[Extracted data]

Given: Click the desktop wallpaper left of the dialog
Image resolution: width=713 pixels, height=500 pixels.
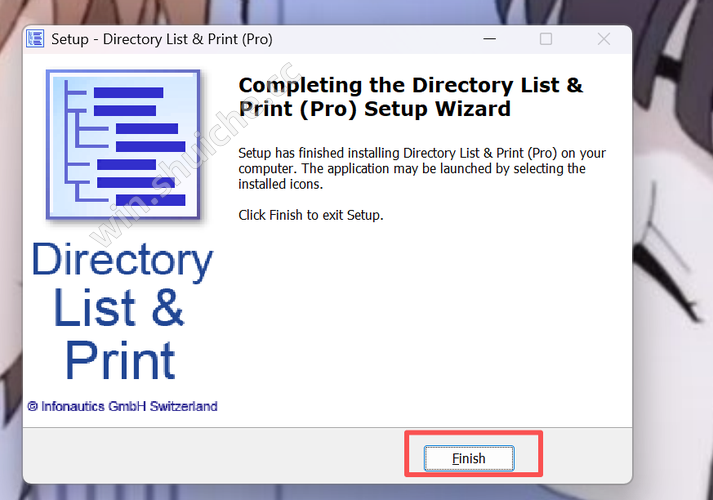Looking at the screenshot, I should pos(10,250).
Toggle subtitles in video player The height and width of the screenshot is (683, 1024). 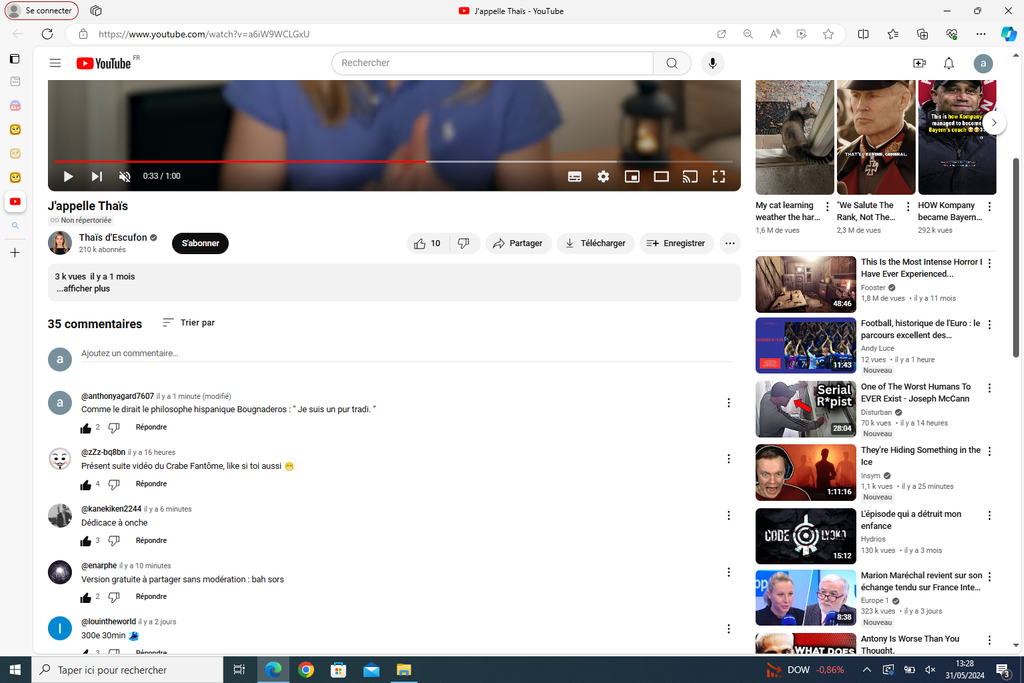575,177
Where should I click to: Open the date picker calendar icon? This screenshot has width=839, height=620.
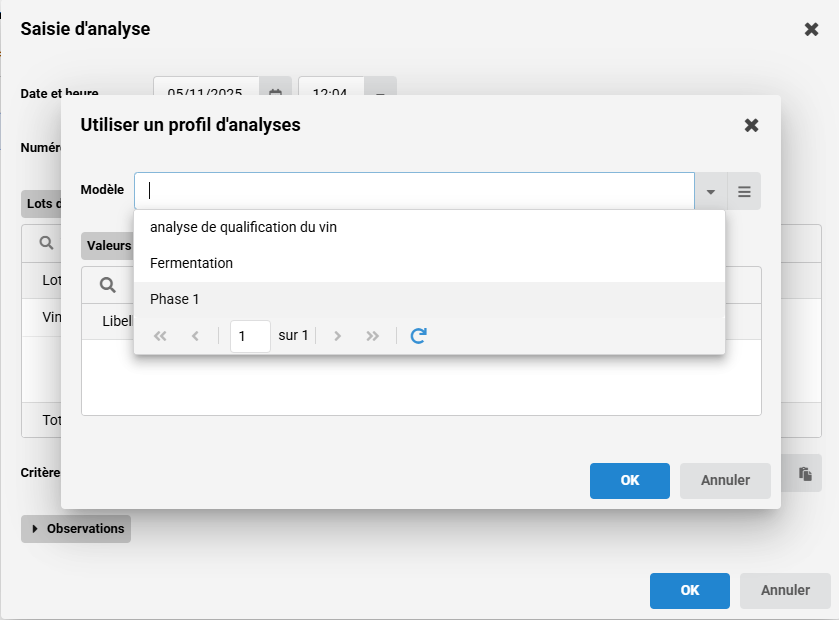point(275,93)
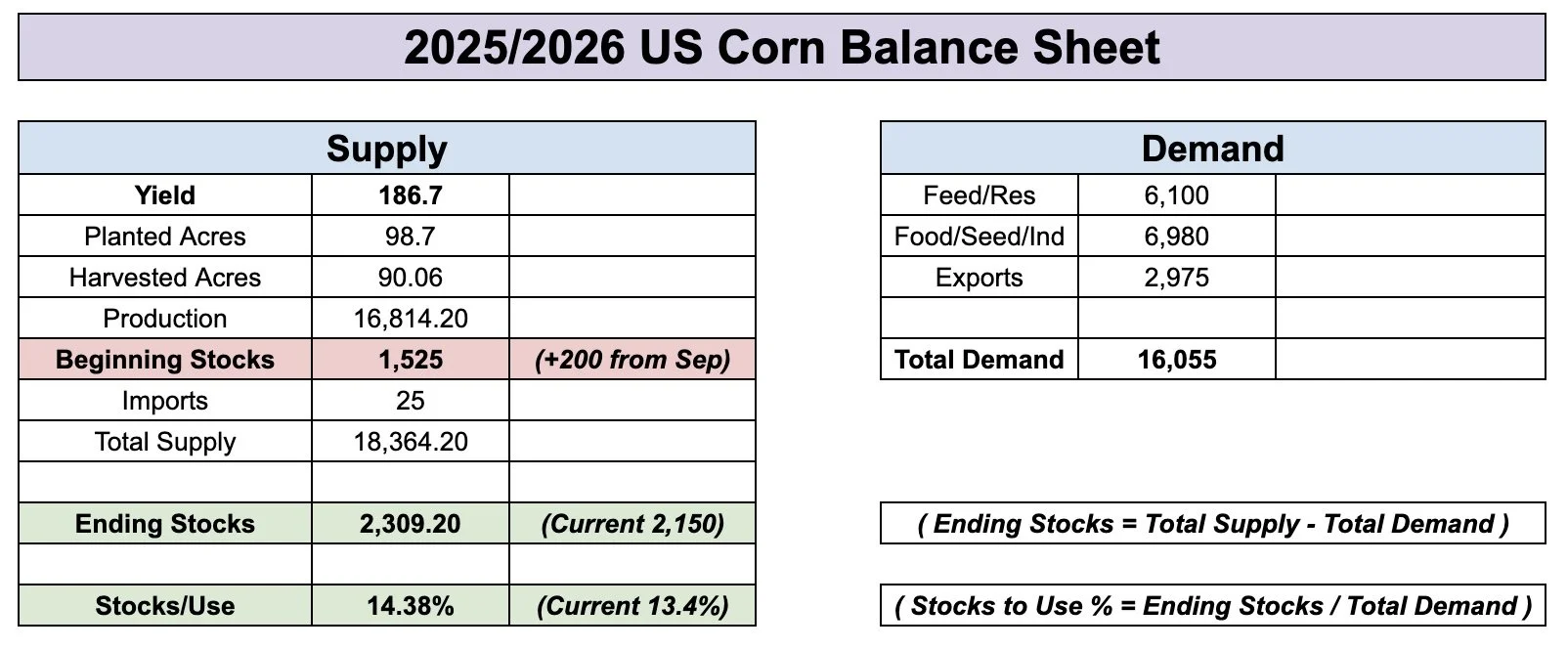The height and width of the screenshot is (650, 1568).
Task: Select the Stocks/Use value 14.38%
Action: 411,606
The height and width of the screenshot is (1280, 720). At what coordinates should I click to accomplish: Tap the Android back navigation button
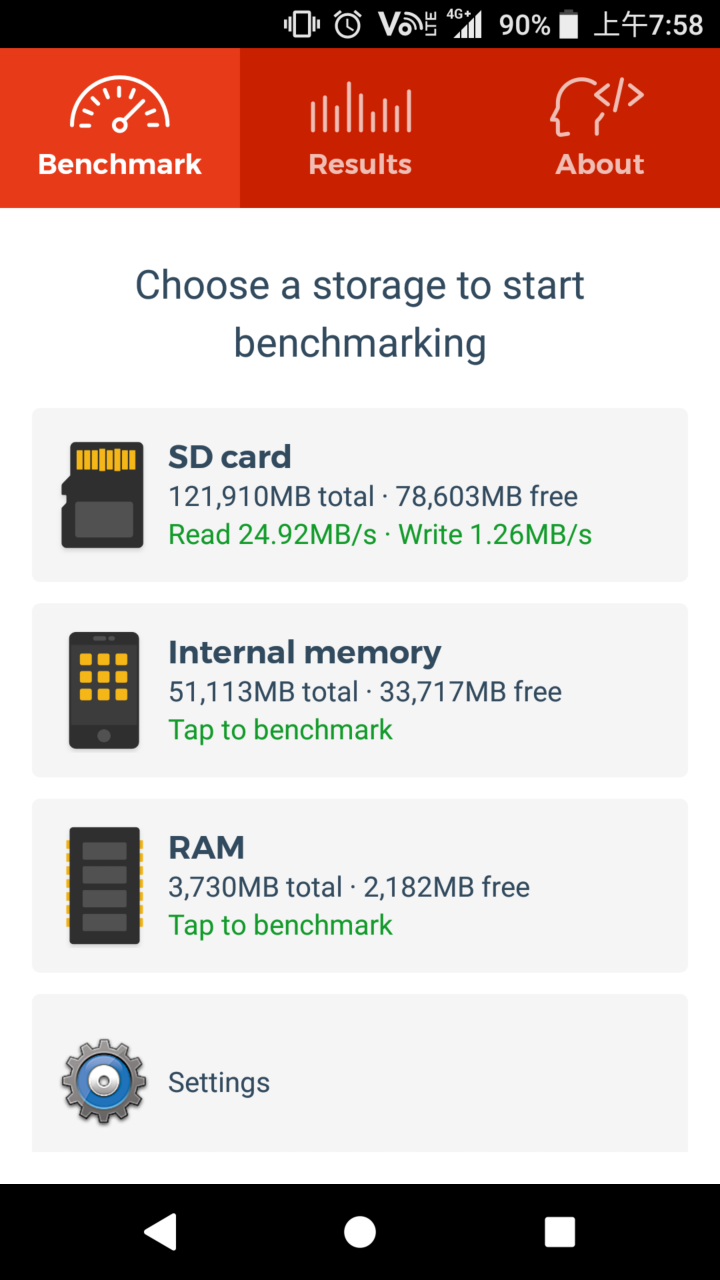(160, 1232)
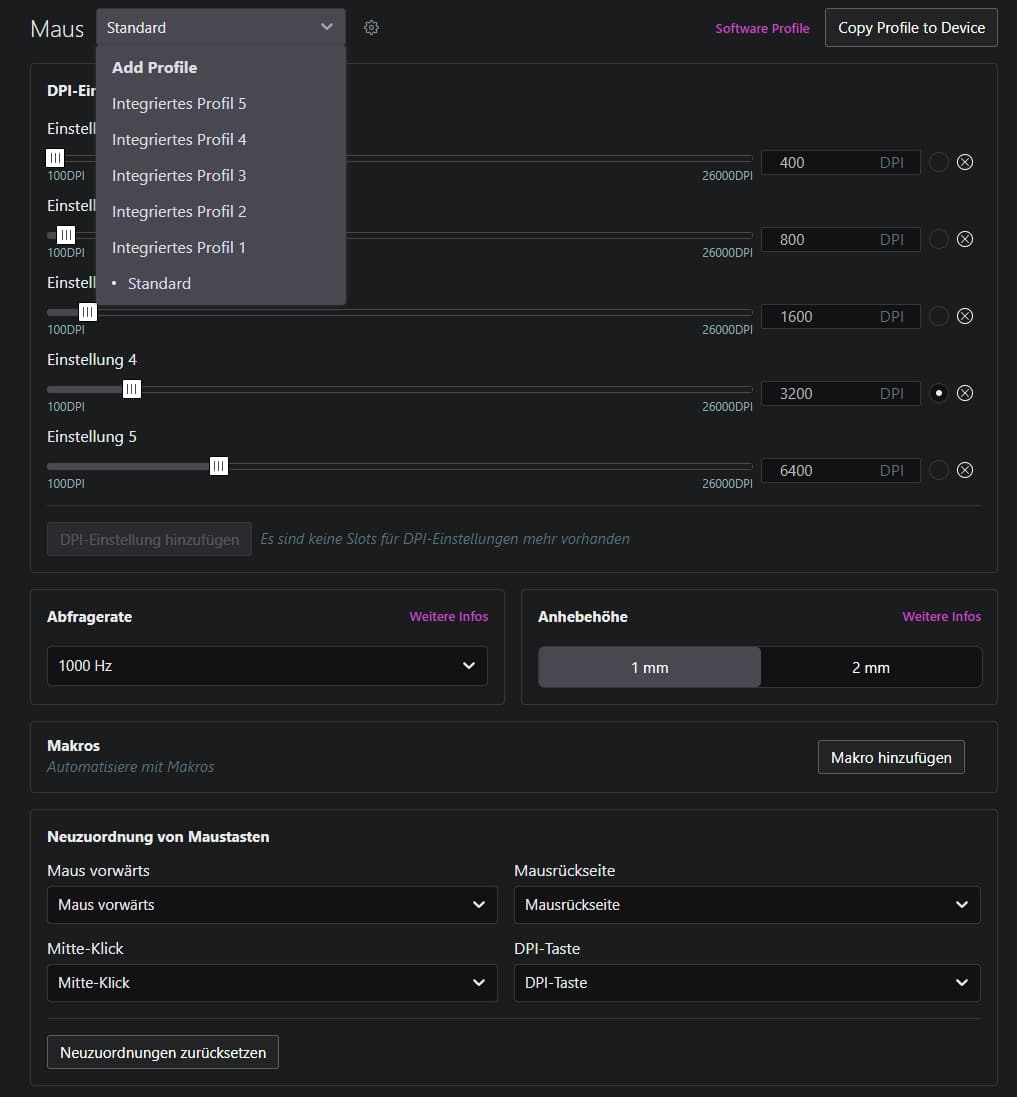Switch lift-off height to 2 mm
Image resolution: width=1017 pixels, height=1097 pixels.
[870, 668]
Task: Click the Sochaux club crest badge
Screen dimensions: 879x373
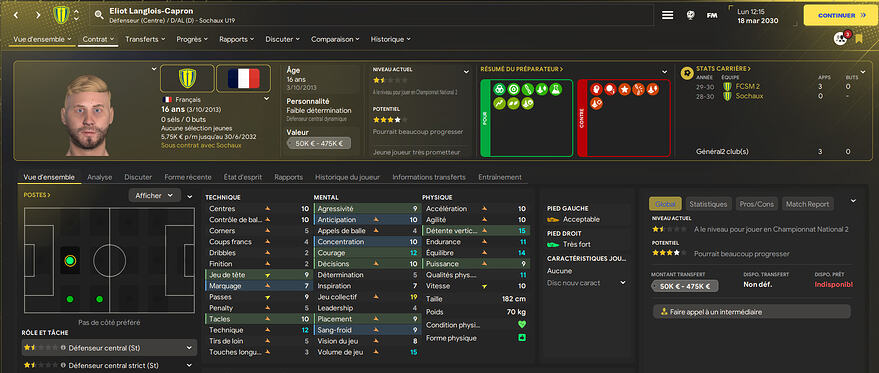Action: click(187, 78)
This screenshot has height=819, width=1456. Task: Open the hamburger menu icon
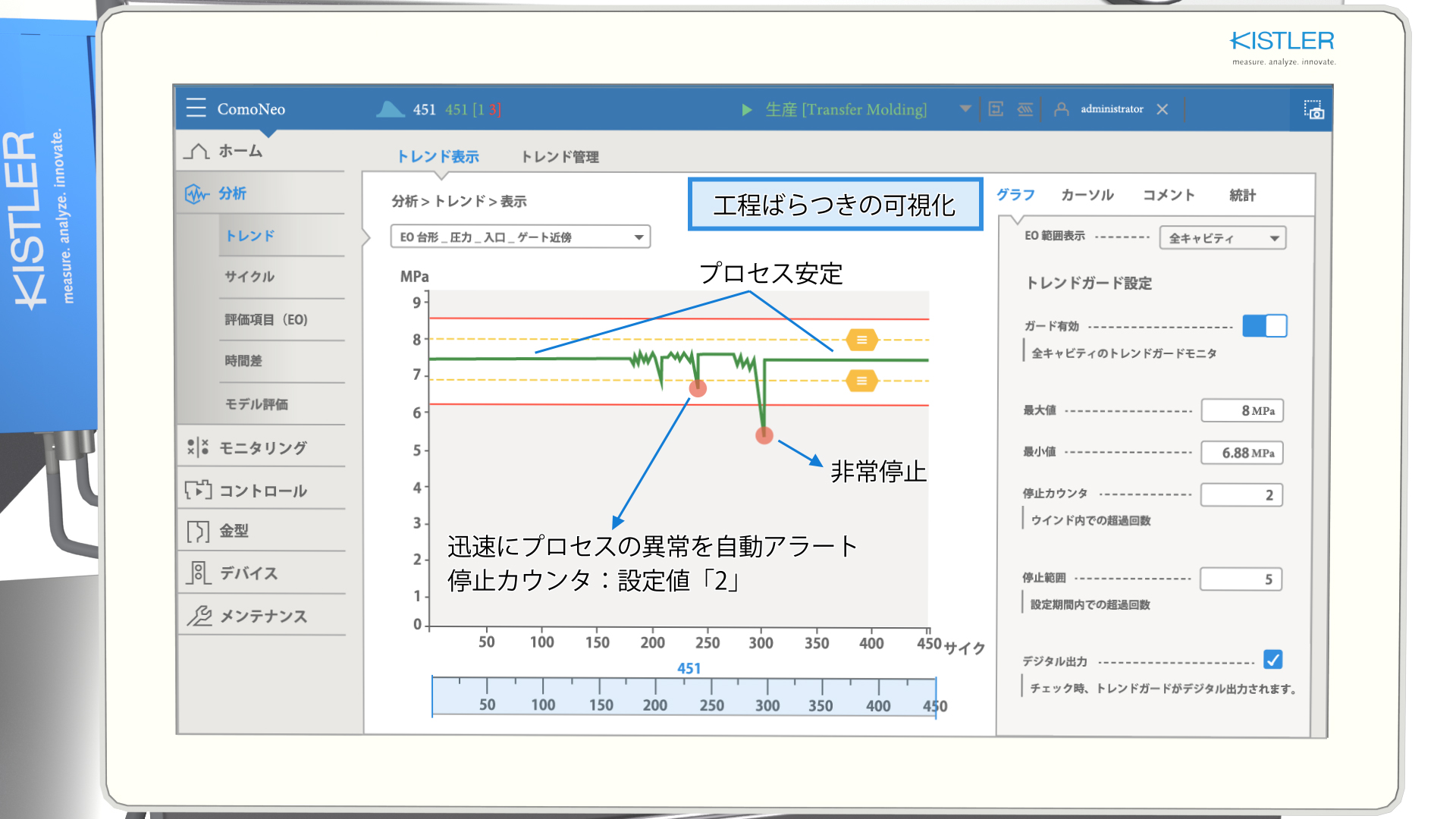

Problem description: State the number of lines in the data above that contain the word "resolution". Give only the number.

Reply to the exercise: 2